The ceaseless reminders to shop are the most striking. Shopping is good for the economy... Which one? The Chinese one? Eventually, you're getting branded jeans for $99.99, Made in China and non branded jeans for $9.99, Made in China. What's making the difference between the two: better paid labour? Improved conditions of living for thousands? For whom? The consumer gaining the benefits of a heightened sexiness factor or the worker reaping the gains of better wages resulting in higher standards of living for his child (because children it isn't). And if it is the latter, what is that standard of living going to turn his child into? A consumer of someone else's labour? Whose?

Advertising in the Toronto subway and magazines ranks in popularity as follows: redesign your face (or rejuvenate your face), continuing education to gain employment (presumably to afford consumption that will keep the economy healthy), protecting yourself against the flu by staying away from anyone who has it.

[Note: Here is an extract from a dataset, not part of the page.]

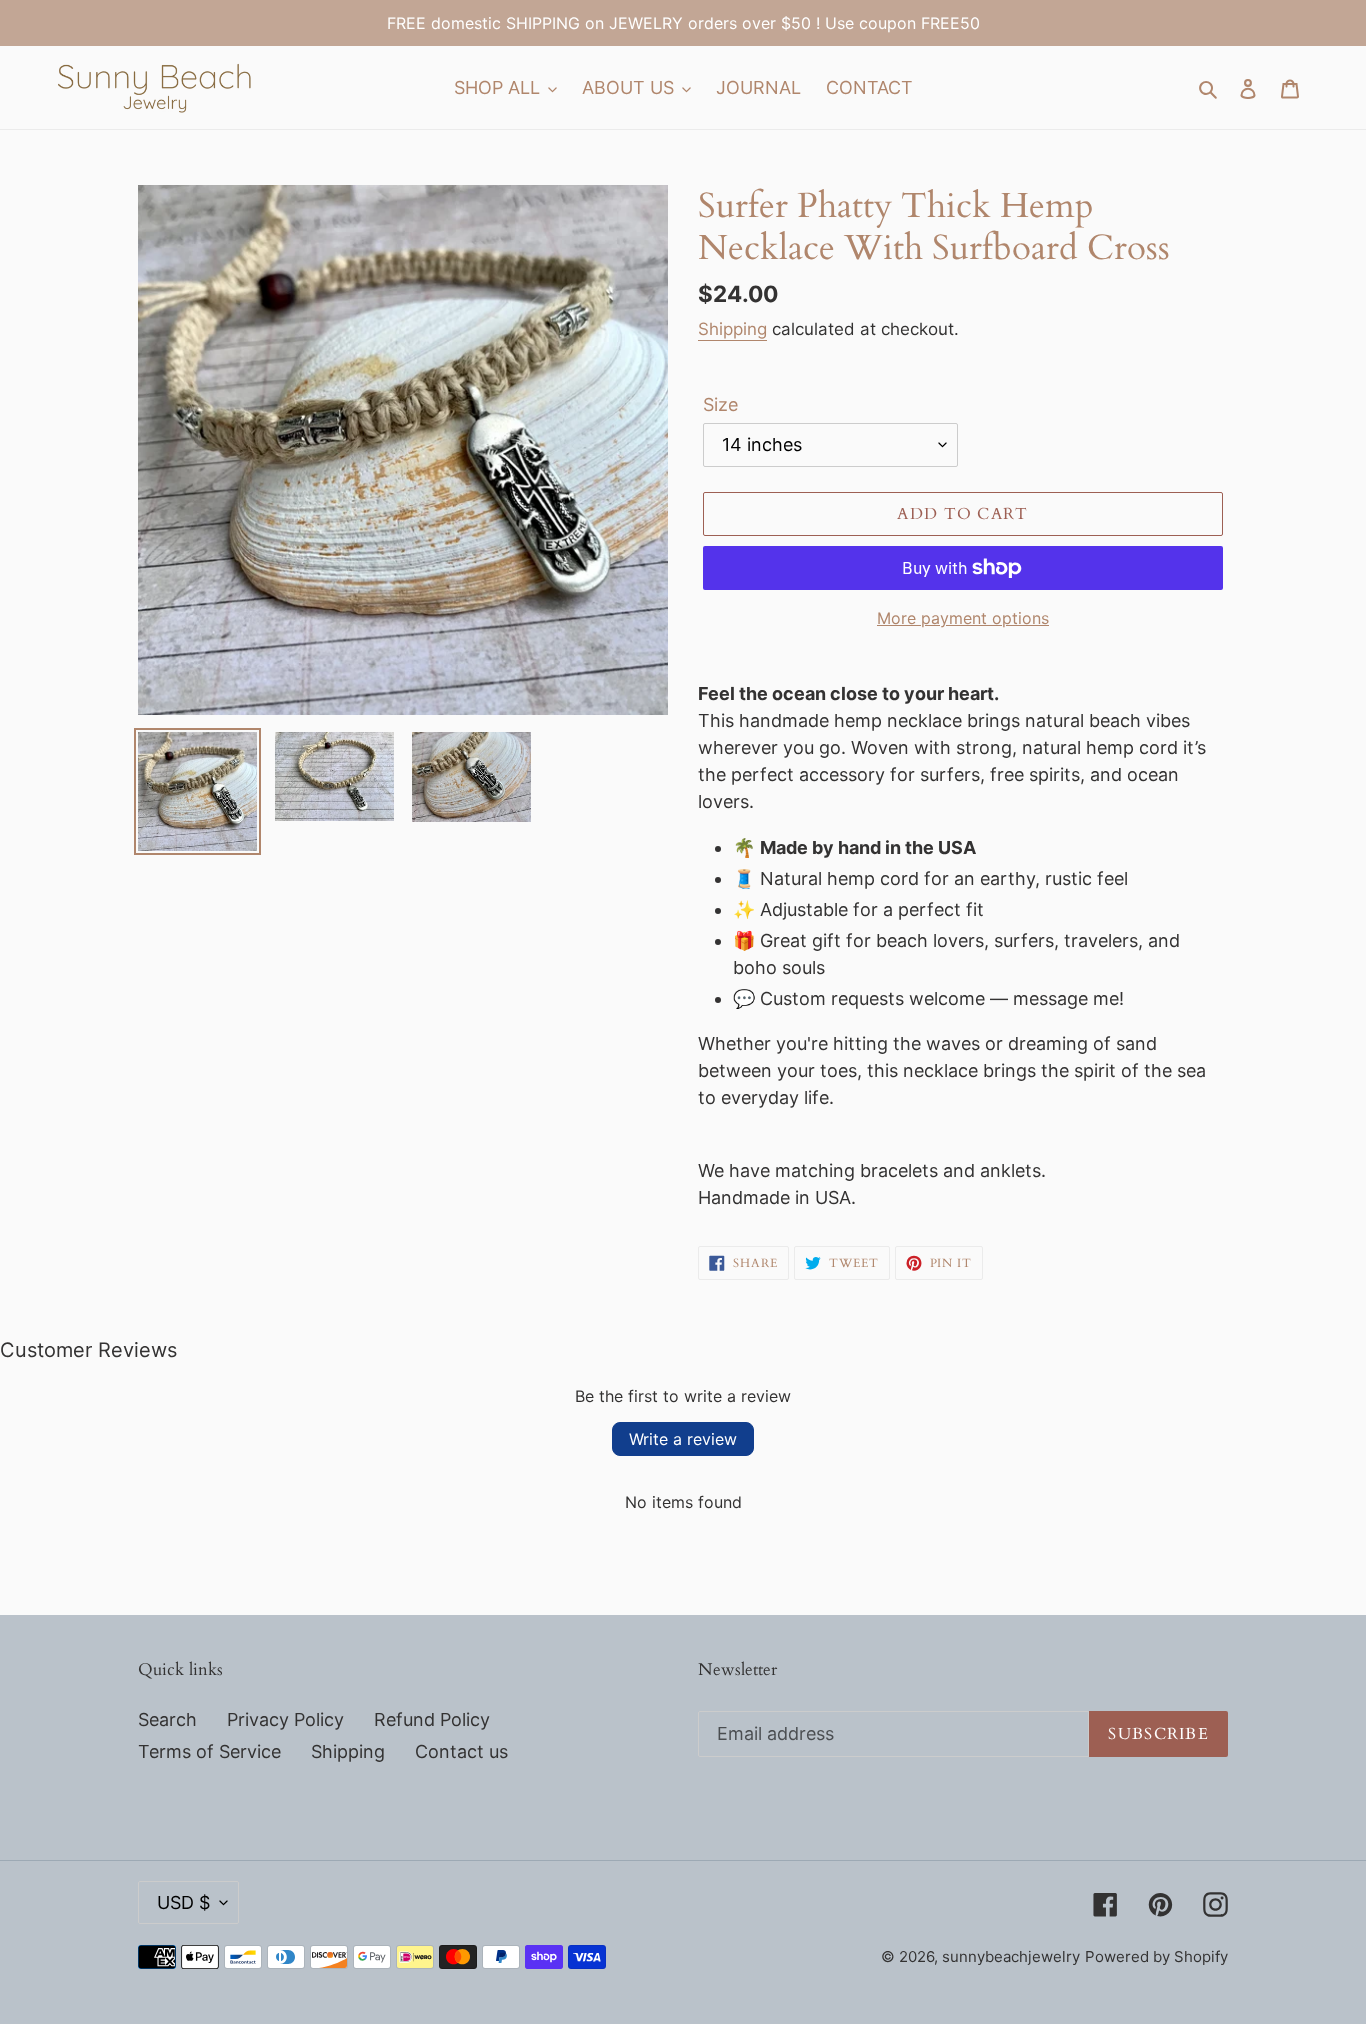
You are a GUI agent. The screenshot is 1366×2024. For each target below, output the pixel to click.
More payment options (963, 618)
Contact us (461, 1751)
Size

Food portions are huge everywhere. People in public transport range from the fashionably thinly dressed to the bulky oversized folk. Grey is the predominant shade. My soul seeks the pockets of colour on wide, wide streets.

How weird we must look to Martians."

May 27, 2011

Myopia and Impressionism

When you're very myopic, all you need to do at any time is remove your glasses and the world becomes an Impressionist painting.

As a kid at a long boring wedding ceremony, removing my specs made all the fairy lights turn into large bright drops, creating what I later learnt were bokeh-like effects. On a rainy day, a dreary grey landscape only needs a red umbrella and suddenly you're looking at an abstract masterpiece. The quirky (if slightly dangerous) thing too is that if you first see something without your glasses (e.g. waking from a nap), really familiar objects can, for a second, look totally different, launching your mind into new imaginings.

Sitting in the bus behind a rain-spotted window, the changing effects are intriguing: it's the equivalent of setting your camera at its widest aperture on manual focus. With my specs on, I focus on infinity and the raindrops on the pain are almost unnoticeable. Without my specs, the focus is on the rain drops and the background becomes mere washes of colour. It's quite fun.